Unlocking Powerful Tools
Neva was aware of how technology had changed the landscape in her field, but she lacked the knowledge to fully participate in this brave new world.
“I knew there were people at the UW doing machine learning, and I could read papers about it, but I didn't speak the language of machine learning and data science,” Neva says. “They have their own vocabulary, and I didn't understand it. There are also common algorithms published in my field, but I didn't know how they worked.”
What she learned in the UW Certificate in Data Science was truly transformative, she says. The knowledge gave her a new perspective, reinvigorating her passion for the work and her excitement in what was possible.
“As I began studying data science, I realized I absolutely love it,” Neva says. “I love the material. I love coding in Python, and I love the machine learning toolboxes that are available. Not only are these tools that will be valuable in my job, but they’re also something I really enjoy utilizing.”
Making Valuable Connections
Armed with the fresh knowledge she gained in the certificate program, Neva began exploring how to apply it in her day-to-day work at the UW Institute for Learning & Brain Sciences. It didn’t take her long to find a way, an innovation that would pay big dividends.
Before taking the certificate program, I would never have contacted Ariel, and he’s become a mentor to me. There's a whole language that goes along with machine learning, and I wouldn't have understood how to implement it without those courses.
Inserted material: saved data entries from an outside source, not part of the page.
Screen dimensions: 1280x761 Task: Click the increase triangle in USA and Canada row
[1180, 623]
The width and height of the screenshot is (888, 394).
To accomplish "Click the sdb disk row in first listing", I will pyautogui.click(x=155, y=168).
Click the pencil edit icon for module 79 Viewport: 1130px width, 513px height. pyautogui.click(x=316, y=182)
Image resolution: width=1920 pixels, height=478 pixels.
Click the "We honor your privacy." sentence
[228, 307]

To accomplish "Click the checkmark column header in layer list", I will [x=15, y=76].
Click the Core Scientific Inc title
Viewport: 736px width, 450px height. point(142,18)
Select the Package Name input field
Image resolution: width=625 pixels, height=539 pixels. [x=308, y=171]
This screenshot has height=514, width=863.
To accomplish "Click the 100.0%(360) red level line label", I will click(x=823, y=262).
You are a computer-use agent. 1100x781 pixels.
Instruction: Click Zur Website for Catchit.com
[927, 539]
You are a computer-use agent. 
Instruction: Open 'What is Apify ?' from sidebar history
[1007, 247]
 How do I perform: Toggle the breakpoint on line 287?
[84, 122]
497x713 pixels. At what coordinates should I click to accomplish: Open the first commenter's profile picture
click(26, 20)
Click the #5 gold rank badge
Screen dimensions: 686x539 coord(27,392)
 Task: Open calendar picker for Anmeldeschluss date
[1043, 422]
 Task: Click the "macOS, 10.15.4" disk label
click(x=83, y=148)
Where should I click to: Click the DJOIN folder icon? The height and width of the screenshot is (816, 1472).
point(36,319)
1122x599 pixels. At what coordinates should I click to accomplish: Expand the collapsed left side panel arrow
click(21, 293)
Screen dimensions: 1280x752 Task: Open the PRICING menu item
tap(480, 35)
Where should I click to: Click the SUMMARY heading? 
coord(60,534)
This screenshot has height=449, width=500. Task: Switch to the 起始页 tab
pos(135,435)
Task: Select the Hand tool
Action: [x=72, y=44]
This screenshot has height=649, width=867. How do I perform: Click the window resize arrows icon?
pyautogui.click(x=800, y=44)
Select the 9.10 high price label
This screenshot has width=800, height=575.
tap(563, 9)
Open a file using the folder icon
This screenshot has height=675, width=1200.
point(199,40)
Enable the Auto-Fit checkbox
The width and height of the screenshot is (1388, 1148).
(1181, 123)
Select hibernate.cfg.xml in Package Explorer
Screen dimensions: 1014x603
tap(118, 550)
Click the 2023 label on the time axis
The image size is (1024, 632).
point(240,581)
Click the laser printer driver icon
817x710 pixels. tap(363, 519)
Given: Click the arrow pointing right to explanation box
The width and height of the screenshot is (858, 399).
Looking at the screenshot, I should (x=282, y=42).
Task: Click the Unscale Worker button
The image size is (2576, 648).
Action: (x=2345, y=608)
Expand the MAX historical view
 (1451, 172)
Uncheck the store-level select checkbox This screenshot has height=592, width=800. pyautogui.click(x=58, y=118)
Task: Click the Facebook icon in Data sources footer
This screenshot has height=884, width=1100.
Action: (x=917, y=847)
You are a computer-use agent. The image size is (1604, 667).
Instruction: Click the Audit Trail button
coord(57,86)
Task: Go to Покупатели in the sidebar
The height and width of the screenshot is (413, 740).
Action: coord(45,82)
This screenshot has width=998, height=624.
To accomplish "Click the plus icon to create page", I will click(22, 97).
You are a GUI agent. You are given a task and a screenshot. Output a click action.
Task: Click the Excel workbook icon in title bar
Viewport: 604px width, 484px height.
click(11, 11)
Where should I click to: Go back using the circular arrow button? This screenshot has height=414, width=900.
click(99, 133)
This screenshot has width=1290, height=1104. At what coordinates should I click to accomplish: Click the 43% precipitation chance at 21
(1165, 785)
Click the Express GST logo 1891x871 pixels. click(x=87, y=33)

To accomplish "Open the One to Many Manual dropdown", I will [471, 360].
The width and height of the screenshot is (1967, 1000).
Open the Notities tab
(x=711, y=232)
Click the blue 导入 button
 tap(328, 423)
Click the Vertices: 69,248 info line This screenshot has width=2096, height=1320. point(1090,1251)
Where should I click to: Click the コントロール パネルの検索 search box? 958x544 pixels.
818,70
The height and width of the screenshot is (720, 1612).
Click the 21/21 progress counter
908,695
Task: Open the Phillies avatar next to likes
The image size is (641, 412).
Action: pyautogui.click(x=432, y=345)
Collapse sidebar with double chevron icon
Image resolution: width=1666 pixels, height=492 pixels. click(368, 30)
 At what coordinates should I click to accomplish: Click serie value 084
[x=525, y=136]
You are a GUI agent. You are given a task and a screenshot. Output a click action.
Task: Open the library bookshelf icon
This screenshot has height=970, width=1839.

— Neva Corrigan, Alumna, UW Certificate in Data Science
“I was working on a longitudinal study of the adolescent brain that was interrupted by the pandemic,” Neva explains. “When my manager asked me if we could use the data to look at how the pandemic affected the brain, I told her ‘no,’ because we didn’t have a control group.”
In need of help, Neva reached out to Ariel Rokem, a machine learning expert and researcher with the UW Department of Psychology and the UW eScience Institute. Together, they came up with a way to use the study data that Neva already had to generate new findings.
“He introduced me to normative modeling,” Neva says. “By using this more advanced modeling, instead of traditional statistical models, we were able to examine the effect of the pandemic lockdowns on the teenage brain.”
According to Neva, it’s the kind of collaboration that wouldn’t have been possible without her experience in the UW Certificate in Data Science program.
“Before taking the certificate program, I would never have contacted him, and he’s become a mentor to me,” she says. “There's a whole language that goes along with machine learning, and I wouldn't have understood how to implement what he was talking about without those courses.”
Impacting the Conversation
Through this advanced data modeling, Neva and her colleagues found that the COVID-related lockdowns resulted in accelerated brain maturation in adolescents. The changes were especially pronounced in girls, who had a mean acceleration of 4.2 years versus 1.4 years in boys. These findings support the idea that the pandemic negatively impacted the mental health of teens.
It was a thrilling moment, Neva says now.
“For all the years I’ve been studying the brain here at the UW, it's seldom that you come across a finding that is momentous enough for the general public to pay attention and say ‘wow,’” she says. “I’ve published tons of papers, but I haven't previously had a study that has such tangible results that are so relevant to an experience that everyone identifies with. It's been fantastic.”
When the researchers presented their findings at the annual Society for Neuroscience conference in November 2023, a number of national publications covered the news. Nearly a year later, the work was officially published by the Proceedings of the National Academy of Sciences. And Neva and her colleagues are uncovering even more findings as they continue to explore the data using these powerful tools.
Charting a New Course
The consequence of learning these new skills goes beyond individual research projects or papers, however. It’s given Neva a fresh outlook on her career.
I fell in love with MRI back in grad school, and now I’m falling in love with data science. This is what I want to be doing, and I have a passion for it.
— Neva Corrigan, Aluma, UW Certificate in Data Science
“Since I started taking courses with UWPCE, I’ve switched to programming in Python, which was required in the courses because that’s what most common data science packages use,” she explains. “I fell in love with MRI back in grad school, and now I’m falling in love with data science. This is what I want to be doing, and I have a passion for it.”
Her experience with the data science program was so positive that Neva decided to follow it up with the UW Certificate in Machine Learning. The more advanced program has allowed her to deepen her knowledge and sharpen her skills.
“In this program we're hand-coding a lot of the mathematical formulas available in machine learning toolboxes, writing them from scratch so we know exactly what they’re doing,” she says. “We're using algorithms that I've heard about but never really understood in the past. After this course, I think I’ll have a good foundation for implementing these algorithms with many types of data.”
As for her future career trajectory, Neva isn’t totally sure. But she remains excited about the new pathway her UWPCE experience has enabled.
“I see this huge need in the UW community for data science expertise. I’d really love to be someone people can call on to help them analyze their research data,” she says. “UW has a new Institute for Medical Data Science, and it would be wonderful to be a part of that someday.”